The websites try to create the atmosphere of a community, a club. Prospective lenders don't just consider the financial condition of the would-be borrower. They can use any criteria they want. According to those who have been studying these places, the lender will often decide which person to lend his money to based on that person's interests and hobbies. I don't know much about economics, but I'm not going to fork over my money to somebody just because he collects clocks.


Borrowers don't need to put up any collateral. They're often people who couldn't qualify for a loan elsewhere. One Peer to Peer company only requires that the borrower be a United States resident with a credit score of at least 520, a bank account, and a Social Security number. They don't even have to own a wallet.

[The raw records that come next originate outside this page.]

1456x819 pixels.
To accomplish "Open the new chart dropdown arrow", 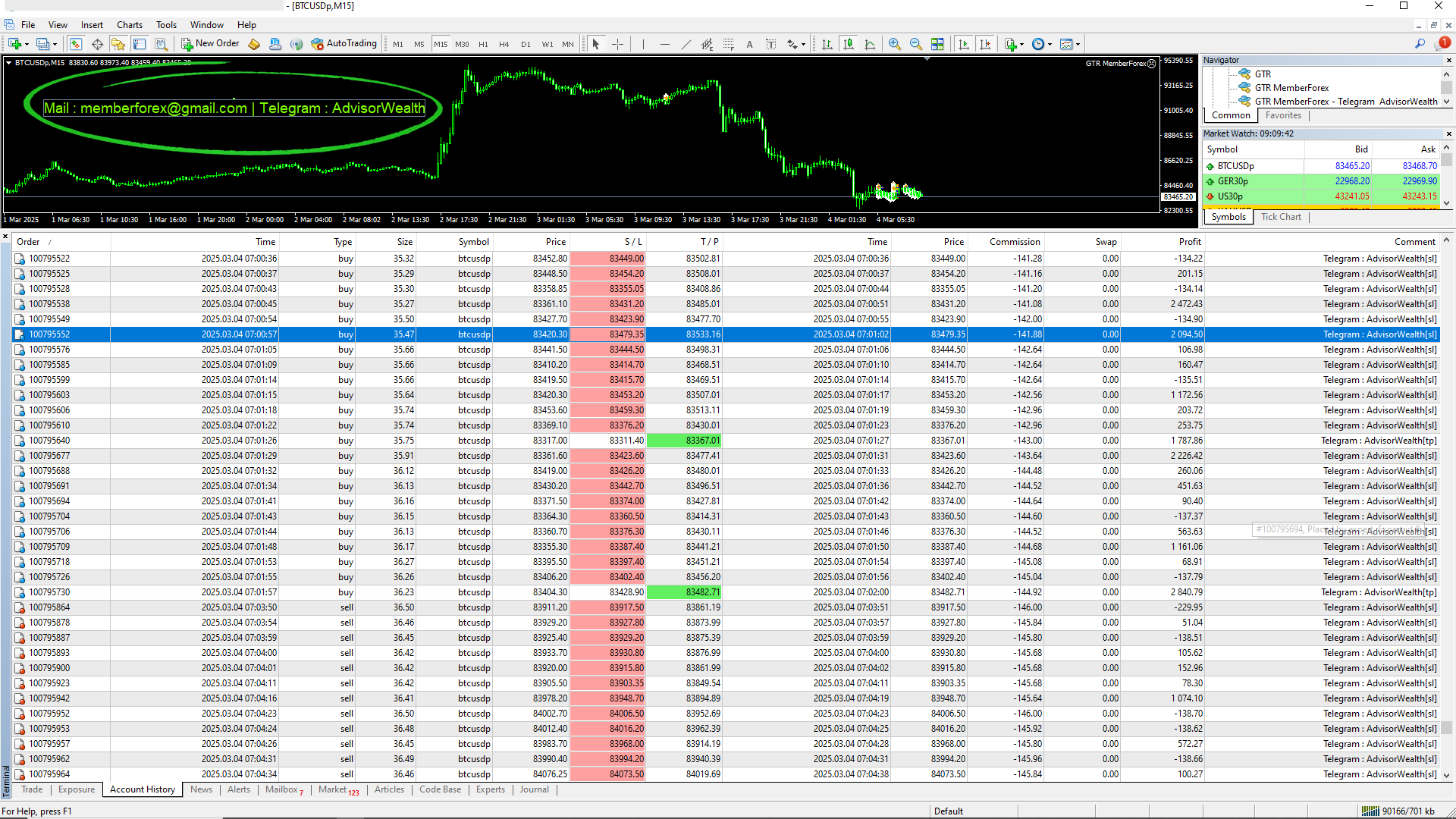I will coord(27,44).
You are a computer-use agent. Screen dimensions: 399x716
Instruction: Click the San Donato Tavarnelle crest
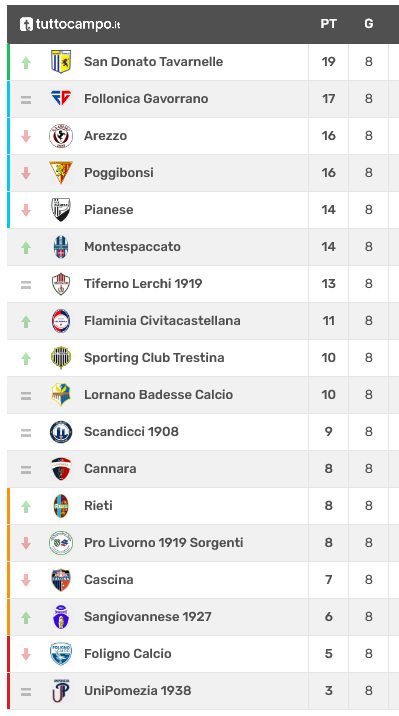[x=61, y=62]
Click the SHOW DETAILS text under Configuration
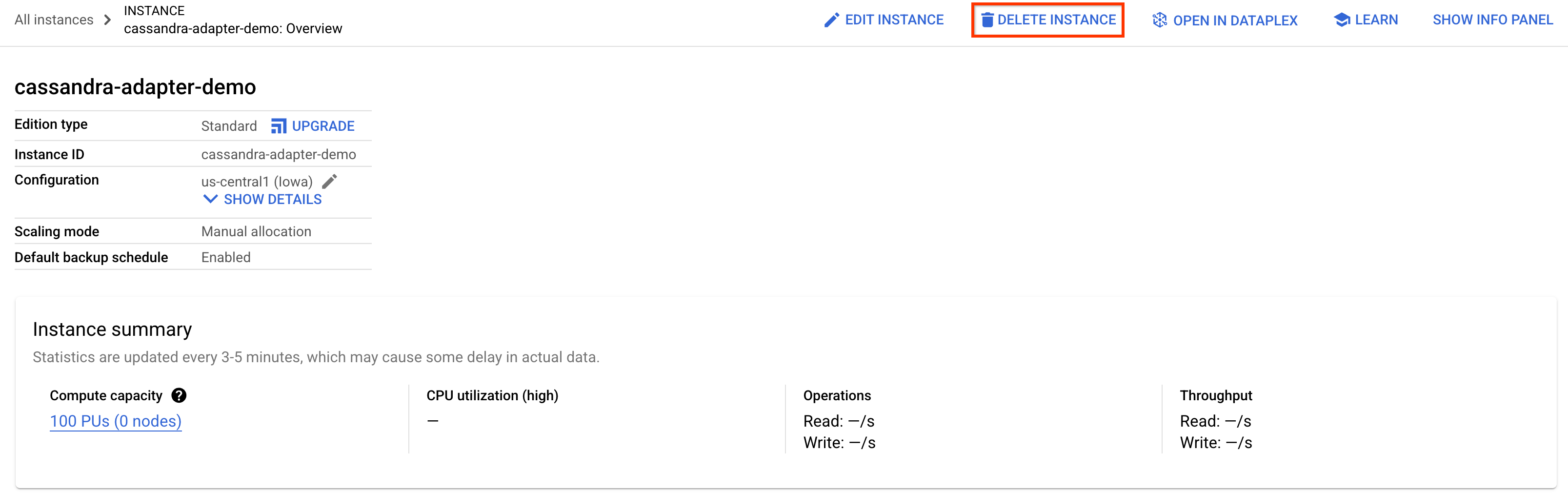Viewport: 1568px width, 493px height. click(x=272, y=200)
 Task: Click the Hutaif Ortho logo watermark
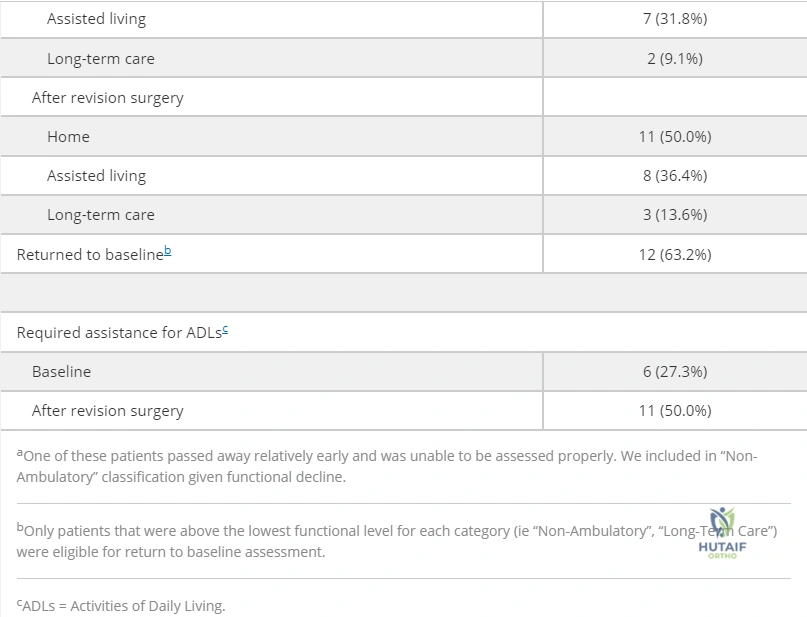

So this system allows people whose credit isn't great to borrow money from people who set their own interest rates and make up the rules as far as who qualifies for a loan. Isn't that how we got into this financial mess in the first place?


But even if this thing didn't look like it was a disaster waiting to happen, I still wouldn't want to become a bank. There are too many decisions. Would I have to hire a guard? Should I validate parking? Should I close early on Halloween?


There's another reason why I don't want to get involved in this thing. What happens if the person I lend the money to can't pay it back? I don't have the right kind of personality to chase people for money. I don't want to be seen as the cruel, impersonal bank that's not allowing a mom and dad to buy a birthday gift for their kid. I don't want to see their noses pressed against my computer Windows as they beg for a little more time.


In this digital age, some people feel very close to those they "meet" on the internet. I think that's one of the biggest problems of Peer to Peer "communities." If you're wise, the only circumstance in which you lend money to a friend is if you don't ever expect to be paid back. Otherwise, bad feelings, lost money, and recriminations are bound to follow – even if you have common interests and a "really good feeling" about the other person.


Let's face it. With the exception of governments, banks are probably universally hated more than any other institution. They're seen as heartless, unfair, and as really hard places to find the bathroom. Why would people want to take over those negative feelings? I say we stick with tradition. If we have to hate, let's keep hating the banks instead of each other.